Halal is a typical Islamic concept used for designated products permissible for Muslims to consume as per the Sharia. It is used in contrast to haram, which means forbidden. Though Jamiat Ulama-i-Hind introduced this fad in 1919 on the backdrop of the Khilafat movement in Bharat, the food products did not require halal certification until 1974. During this period, ‘secularism’ became a political currency to woe radicals, resulting in the insertion of the term in the Constitution during the Emergency. Till 1993, the halal certification process was limited to the slaughtered meat products. With the liberalisation process, in the name of exports to Islamic countries, a series of categories, especially related to processed food products, were added to the certification process. Now, it is a multi-billion-dollar industry with the exclusive control of Muslims finding resistance across the world. World Halal Day is celebrated on November 01, and a global body called United World Halal Development (UNWHD) is working to promote halal compliance. Regular vegetables, dairy products and Ayurvedic medicines also come under halal compliance now. Usually justified in the name of hygiene and purity, the halal logic is extended to the extreme of halal tourism and halal dating sites, which is nothing but an attempt to impose and extrapolate Islamic norms to take control of the economy, which is against the spirit of a genuinely secular democratic country.
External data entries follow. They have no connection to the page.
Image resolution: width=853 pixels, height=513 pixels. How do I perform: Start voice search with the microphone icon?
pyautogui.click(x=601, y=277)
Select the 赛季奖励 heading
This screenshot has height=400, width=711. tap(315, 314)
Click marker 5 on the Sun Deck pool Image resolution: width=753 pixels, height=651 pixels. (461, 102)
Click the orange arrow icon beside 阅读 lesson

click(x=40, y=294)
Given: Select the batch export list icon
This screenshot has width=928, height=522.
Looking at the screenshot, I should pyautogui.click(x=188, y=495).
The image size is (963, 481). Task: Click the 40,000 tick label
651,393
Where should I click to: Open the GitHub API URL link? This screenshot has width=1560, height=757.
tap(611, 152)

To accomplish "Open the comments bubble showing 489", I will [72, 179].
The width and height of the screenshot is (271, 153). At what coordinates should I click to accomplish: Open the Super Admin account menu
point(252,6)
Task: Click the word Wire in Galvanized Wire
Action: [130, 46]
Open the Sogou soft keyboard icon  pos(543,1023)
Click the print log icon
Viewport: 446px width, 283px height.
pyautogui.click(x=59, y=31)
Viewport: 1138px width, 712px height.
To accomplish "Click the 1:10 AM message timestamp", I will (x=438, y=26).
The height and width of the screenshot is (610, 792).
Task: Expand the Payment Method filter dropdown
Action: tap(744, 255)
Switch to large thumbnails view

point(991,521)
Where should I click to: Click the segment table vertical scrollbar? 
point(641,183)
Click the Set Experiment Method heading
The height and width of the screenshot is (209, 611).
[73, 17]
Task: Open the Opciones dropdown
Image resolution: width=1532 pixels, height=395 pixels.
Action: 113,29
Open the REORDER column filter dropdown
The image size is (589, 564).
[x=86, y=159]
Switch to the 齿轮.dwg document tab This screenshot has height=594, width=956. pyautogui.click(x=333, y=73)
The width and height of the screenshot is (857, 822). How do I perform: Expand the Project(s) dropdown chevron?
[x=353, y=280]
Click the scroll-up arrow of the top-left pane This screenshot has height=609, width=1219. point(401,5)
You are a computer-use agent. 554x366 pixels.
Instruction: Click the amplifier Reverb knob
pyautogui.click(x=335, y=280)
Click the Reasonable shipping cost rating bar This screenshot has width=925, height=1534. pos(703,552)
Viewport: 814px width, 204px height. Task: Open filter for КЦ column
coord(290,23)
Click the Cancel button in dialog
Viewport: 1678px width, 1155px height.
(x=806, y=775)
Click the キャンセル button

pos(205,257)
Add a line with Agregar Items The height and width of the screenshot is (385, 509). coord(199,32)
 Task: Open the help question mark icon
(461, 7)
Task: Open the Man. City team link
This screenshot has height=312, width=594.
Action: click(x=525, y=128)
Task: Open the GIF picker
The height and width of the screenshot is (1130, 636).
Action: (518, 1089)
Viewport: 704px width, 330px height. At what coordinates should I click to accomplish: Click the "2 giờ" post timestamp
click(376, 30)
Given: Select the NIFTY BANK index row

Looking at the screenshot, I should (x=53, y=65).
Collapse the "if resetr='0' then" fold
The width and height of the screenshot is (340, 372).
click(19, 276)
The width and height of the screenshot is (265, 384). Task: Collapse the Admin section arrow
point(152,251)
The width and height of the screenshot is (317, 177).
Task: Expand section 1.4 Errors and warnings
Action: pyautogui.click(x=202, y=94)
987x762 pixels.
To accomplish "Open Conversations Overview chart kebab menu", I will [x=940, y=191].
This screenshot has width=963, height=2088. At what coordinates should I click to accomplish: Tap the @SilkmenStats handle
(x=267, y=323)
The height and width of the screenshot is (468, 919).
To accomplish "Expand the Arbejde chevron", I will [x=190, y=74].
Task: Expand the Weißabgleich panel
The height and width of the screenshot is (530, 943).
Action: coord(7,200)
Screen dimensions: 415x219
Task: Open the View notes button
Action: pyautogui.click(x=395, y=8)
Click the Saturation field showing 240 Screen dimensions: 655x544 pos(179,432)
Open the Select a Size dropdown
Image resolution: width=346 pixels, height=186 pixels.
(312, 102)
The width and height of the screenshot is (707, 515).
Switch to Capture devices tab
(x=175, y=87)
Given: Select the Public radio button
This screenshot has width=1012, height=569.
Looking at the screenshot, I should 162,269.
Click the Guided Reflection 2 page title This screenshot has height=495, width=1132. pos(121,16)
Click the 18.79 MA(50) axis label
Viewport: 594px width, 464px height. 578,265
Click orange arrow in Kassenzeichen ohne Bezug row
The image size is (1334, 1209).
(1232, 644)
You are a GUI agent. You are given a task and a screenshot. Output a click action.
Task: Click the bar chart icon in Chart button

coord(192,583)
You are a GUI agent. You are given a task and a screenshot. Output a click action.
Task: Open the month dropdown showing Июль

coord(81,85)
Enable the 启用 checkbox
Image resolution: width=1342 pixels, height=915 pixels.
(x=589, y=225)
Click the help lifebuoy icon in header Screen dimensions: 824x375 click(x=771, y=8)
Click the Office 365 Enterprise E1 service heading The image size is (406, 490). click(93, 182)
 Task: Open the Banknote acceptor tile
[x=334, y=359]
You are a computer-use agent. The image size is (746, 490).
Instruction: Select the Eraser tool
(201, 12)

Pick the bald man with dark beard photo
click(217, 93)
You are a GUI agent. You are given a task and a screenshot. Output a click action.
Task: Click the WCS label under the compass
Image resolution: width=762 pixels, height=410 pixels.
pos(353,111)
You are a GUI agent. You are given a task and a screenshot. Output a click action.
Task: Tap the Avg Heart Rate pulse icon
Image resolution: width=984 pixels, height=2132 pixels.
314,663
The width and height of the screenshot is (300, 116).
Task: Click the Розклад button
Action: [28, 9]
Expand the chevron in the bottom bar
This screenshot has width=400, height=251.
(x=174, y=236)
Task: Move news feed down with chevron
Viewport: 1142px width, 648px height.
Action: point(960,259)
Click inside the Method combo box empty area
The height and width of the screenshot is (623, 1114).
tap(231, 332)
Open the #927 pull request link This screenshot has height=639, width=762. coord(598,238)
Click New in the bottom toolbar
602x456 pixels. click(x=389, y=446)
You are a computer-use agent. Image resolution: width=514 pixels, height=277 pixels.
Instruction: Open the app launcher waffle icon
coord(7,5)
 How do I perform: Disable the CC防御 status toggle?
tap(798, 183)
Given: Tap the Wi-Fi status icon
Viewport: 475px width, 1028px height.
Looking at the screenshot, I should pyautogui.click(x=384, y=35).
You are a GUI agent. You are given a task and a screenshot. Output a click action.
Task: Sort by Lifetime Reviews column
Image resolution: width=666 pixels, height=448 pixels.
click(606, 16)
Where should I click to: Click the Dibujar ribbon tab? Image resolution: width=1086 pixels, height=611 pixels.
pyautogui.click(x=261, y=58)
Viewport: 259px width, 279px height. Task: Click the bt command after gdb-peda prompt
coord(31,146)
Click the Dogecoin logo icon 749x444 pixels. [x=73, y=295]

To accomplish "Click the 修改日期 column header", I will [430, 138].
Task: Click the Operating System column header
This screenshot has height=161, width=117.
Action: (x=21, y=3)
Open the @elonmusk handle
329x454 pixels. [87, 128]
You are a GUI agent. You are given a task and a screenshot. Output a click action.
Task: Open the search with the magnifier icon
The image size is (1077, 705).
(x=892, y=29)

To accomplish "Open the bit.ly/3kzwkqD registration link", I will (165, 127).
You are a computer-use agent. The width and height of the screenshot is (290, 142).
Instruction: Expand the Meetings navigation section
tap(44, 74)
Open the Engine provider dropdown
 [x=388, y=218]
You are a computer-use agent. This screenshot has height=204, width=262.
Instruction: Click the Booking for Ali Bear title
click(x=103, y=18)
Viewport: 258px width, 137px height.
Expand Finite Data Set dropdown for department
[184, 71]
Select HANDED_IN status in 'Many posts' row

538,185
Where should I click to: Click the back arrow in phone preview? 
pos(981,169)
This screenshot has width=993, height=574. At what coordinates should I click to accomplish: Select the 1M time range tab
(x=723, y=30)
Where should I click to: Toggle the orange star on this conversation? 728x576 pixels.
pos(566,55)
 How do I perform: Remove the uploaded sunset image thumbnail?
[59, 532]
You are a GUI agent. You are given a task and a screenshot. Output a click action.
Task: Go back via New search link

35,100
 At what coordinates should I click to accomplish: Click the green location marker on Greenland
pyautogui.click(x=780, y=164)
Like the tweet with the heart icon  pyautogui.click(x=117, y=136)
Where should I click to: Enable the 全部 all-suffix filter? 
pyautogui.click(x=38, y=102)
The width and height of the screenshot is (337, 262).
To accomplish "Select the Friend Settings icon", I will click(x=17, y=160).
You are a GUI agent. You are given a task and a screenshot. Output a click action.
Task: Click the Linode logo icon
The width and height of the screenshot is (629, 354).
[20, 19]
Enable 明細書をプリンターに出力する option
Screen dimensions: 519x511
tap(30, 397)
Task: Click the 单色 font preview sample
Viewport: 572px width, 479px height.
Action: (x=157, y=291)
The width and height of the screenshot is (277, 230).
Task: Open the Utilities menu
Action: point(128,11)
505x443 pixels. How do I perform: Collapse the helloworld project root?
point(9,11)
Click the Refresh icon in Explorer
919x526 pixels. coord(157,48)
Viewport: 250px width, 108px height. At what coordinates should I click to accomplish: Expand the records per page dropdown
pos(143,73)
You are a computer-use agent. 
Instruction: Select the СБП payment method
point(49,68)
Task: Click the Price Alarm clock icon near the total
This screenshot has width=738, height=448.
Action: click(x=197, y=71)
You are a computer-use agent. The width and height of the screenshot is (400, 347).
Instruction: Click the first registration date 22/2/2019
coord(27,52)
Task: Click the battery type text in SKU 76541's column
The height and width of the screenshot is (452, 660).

If halal is about purity and hygiene, there are standards agencies for all consumable products like the Food Safety and Standard Authority of India (FSSAI). Why do you need a monopoly of private players, run by a single community, to certify the products? As per the standardisation process, ingredients are mentioned on the packing of the product. Anyone, including Muslims, can verify whether it is acceptable to them or not. In March 2023, through the Quality Council of India, the Commerce Ministry introduced the Indian Conformity Assessment Scheme (i-CAS), under which certification bodies are expected to follow the procedure, especially for exporting the products. Still, the private and non-recognised agencies are providing the certification? Why is there an insistence on the parallel process? The main reason is that halal products whose ingredients and manufacturing must comply with the Quran’s dos and don’ts. For instance, in the case of meat, only a Muslim man can slaughter the animal while reading a specific Quranic verse known as Tasmiya or Shahada. Isn’t it discriminatory against non-Muslims, especially the Scheduled Castes from the Hindu community who are part of the meat supply business?
The halal certification does not come for free. Let’s go through the process specified by the four mentioned companies. It includes application, audit and then certification, all by the Muslims, if needed, with the support of Fatwa by a cleric. This entire process increases the cost of the product included as an indirect tax component. In many countries, it is known as the halal tax. This halal tax is an unjust extortion of money from non-believers of Islam while forcing Islamic norms on them.
Such supremacist imposition does nothing but promotes hostility in the name of religion and fosters communal monopoly in business activities. Such private entities can use this illegal and unaccounted money for radicalisation.
The attitude of putting religious norms above the law of the land is a dangerous trend that has persisted for decades with the hypocritical concept of secularism. Veer Savarkar had diagnosed this problem long back. The Uttar Pradesh Government’s decision to impose the halal ban has opened up a new opportunity to debate and decide over this undemocratic practice of economic Jihad.